It is not a cheerful book.

It is not a pleasant book.

It is a very long book – longer than the approximately 600 pages belies.

I’m still scratching my head.  As I’ve gotten older, my capacity to appreciate and understand difficult and challenging texts has improved … but perhaps not to the degree required to “get” this book.

The writing is good, if dated – it feels something like Dickens – but without any positive outcomes. There are some sections which resonated uncomfortably, but not in a particularly illuminating fashion.

The characters are almost universally unhappy and even tragic.  Some are detestable, some are weak, and others merely groundless, seeking happiness in appearances.

The first major character is almost likable, at least initially, Antonie, or Tony as she is called throughout much of the book.  She enters the story as a high-spirited, if spoiled daughter of a patrician family in 19th century Germany. She struggles with the expectations of her family position and falls in love with someone below her station. Her father intercedes and forces her to marry someone who can do the family firm credit.  Tony, in a nearly untenable situation, marries her proscribed husband, who turns out to be a shit and a scoundrel.  Although one feels a certain sympathy for him, since a loveless, shallow marriage doesn’t seem like a good exchange for the dowry he squanders. Tony’s father steps in and arranges a divorce.

Tony’s union with husband number one produces a daughter who is doomed to repeat pattern.  Her husband gets thrown in prison for embezzling funds.  When released as a ruined man, he abandons his wife and child.  No happy endings there.

Tony manages to wrangle a second marriage, but botches it.  Husband number two really just wanted to love and be loved, and wasn’t after financial gain or position.  Tony’s shrewish behavior dooms this marriage as well.  At this point in the book, the reader (at least this one) loses all sympathy for Tony, and can’t help but feel that husband number two is better off without her.

At about the time of Tony’s first failed marriage, her brother Thomas abandons his chance at true love, and takes over the family business, some sort of mercantile trading house.  Maybe ten years later, he makes an advantageous, practical, and loveless marriage to the desperate daughter of a wealthy businessman.  Their union produces a weak and insipid male child who would likely have been a homosexual had he not died at the end of the book.
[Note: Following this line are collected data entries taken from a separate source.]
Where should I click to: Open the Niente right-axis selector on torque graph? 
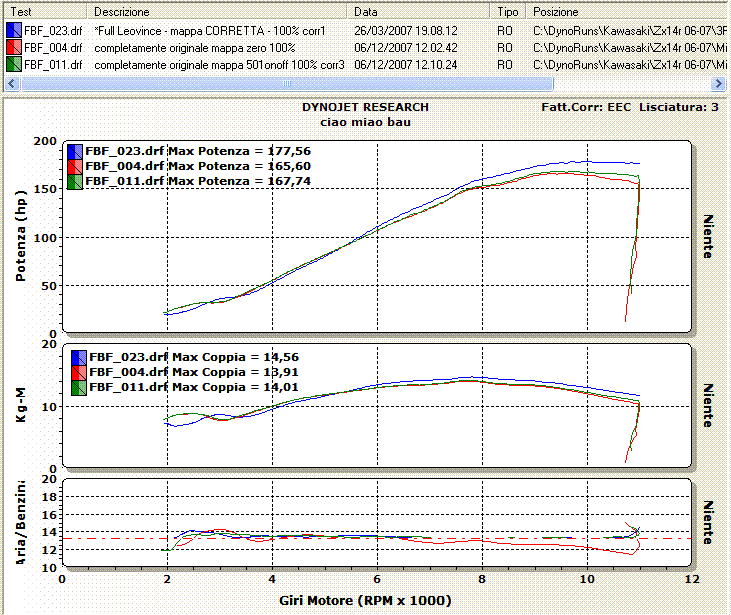708,405
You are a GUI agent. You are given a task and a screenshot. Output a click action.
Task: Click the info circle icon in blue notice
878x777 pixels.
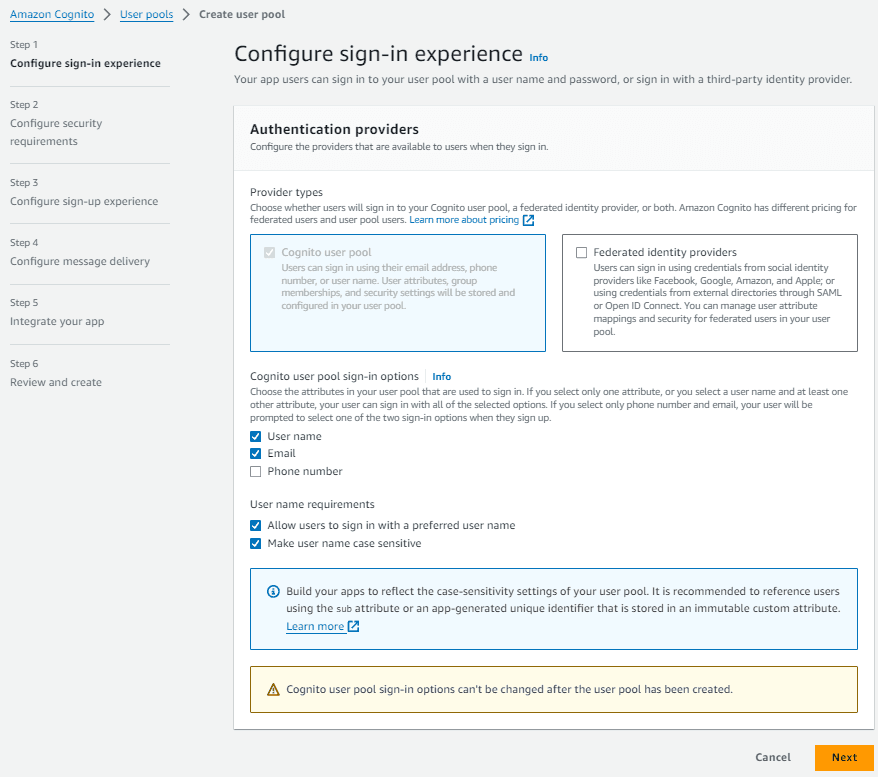pos(273,592)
I could almost feel sorry for him.  The only truly likable character in the book is his friend Kai, a sort of Huck Finn who doesn’t figure much in the story until the very end.

The story is a long and detailed account of the decline of the Buddenbrook family.  Thomas tries to focus his life on living up to what he thinks is expected of him and completely misses anything of real importance in life. His character is one of superficiality and holding life together by force of will, rather than passion.  There is a lesson in there somewhere, but this is no morality tale.

His brother Christian is a hypochondriacal fool, who becomes more and more self-centered and detestable as the story progresses.  He ends up marrying a prostitute with children who may or may not be of his making.  His quirks and inane behavior proves too much even for her and she has him committed.

After muddling through this, I’m still asking myself.  “What was the point?”  Perhaps this is merely an experiential novel.  I don’t ever intend to experience it again.

1 comment

1 George Archibald { 12.24.15 at 1:10 am }

Did you ask Marcia why she liked the book? Please ask her to post her comments. Best regards, George Archibald in Berryville, Virginia.